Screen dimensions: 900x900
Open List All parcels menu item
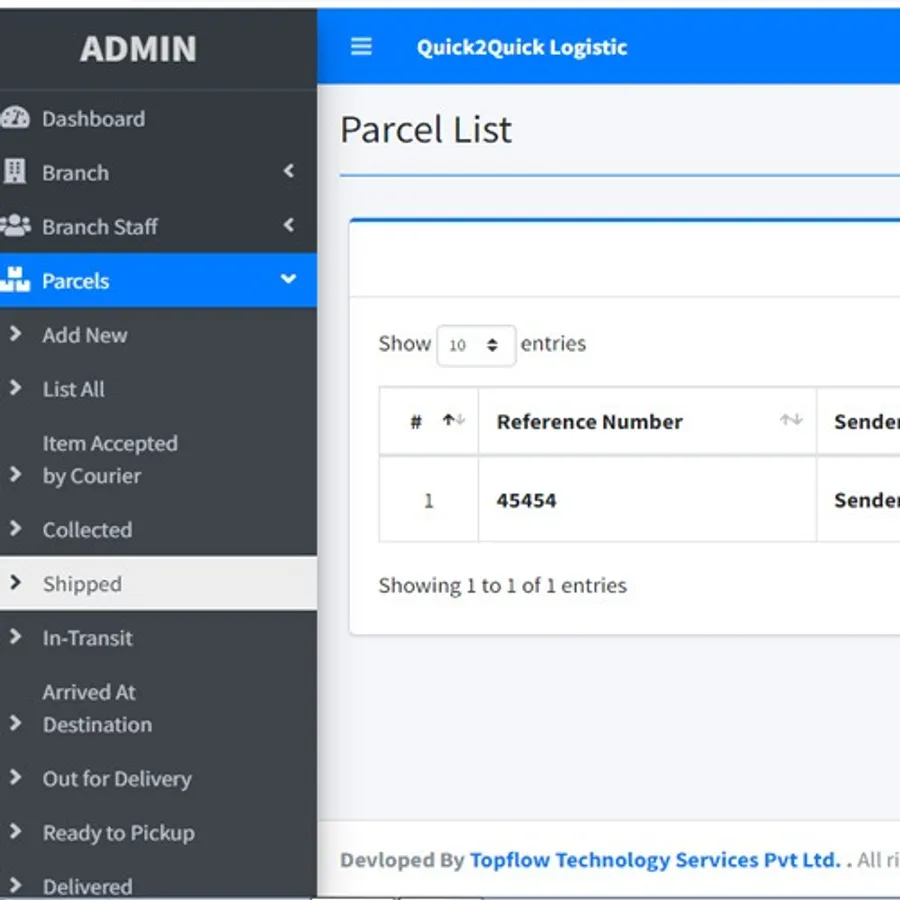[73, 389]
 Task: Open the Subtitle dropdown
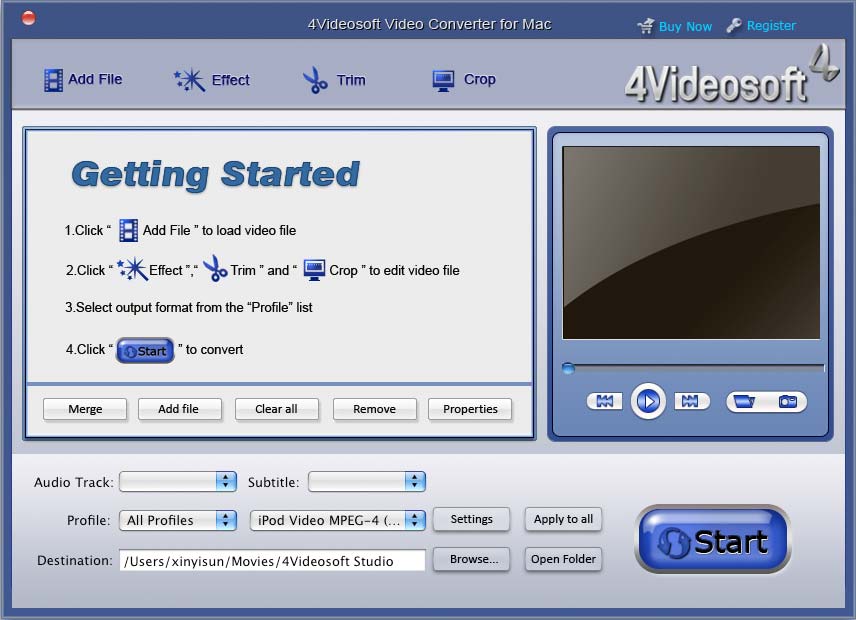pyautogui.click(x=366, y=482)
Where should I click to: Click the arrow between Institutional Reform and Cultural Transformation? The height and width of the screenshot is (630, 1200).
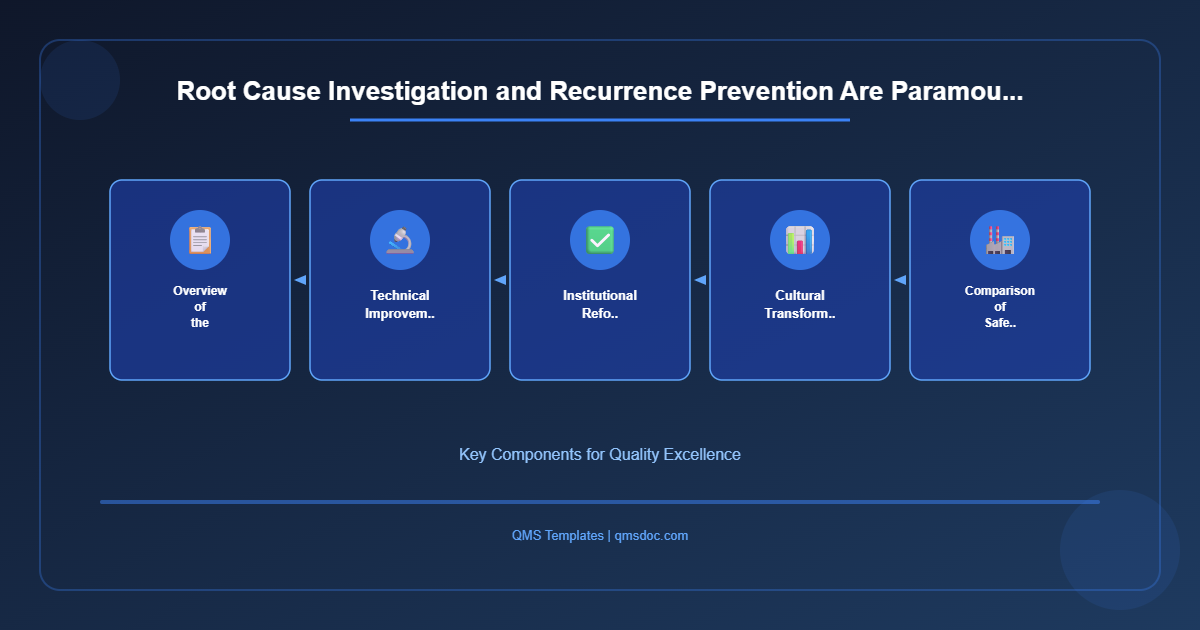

---

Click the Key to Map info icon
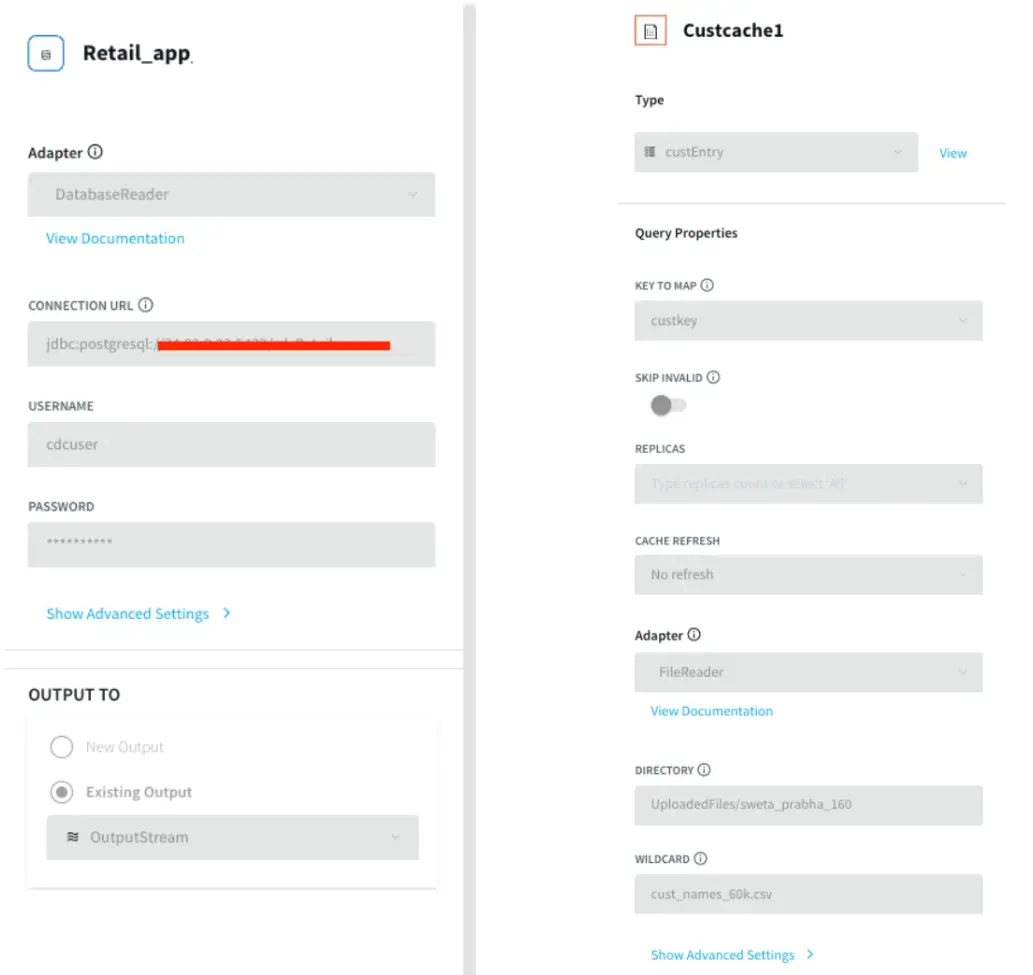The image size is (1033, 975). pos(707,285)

WHAT THIS TASK INVOLVES:
Rewrite the part of the records that opens with the line containing "Screen dimensions: 900x900" and closes with the line containing "Where should I", putting "Language" in place of "Subtitle" and leaving everything else unchanged. Omit the pictures.

ANSWER IN FULL:
Screen dimensions: 900x900
Open List All parcels menu item
[73, 389]
 Task: Open the Language dropdown
pyautogui.click(x=366, y=482)
Where should I click to: Click the arrow between Institutional Reform and Cultural Transformation? The height and width of the screenshot is (630, 1200).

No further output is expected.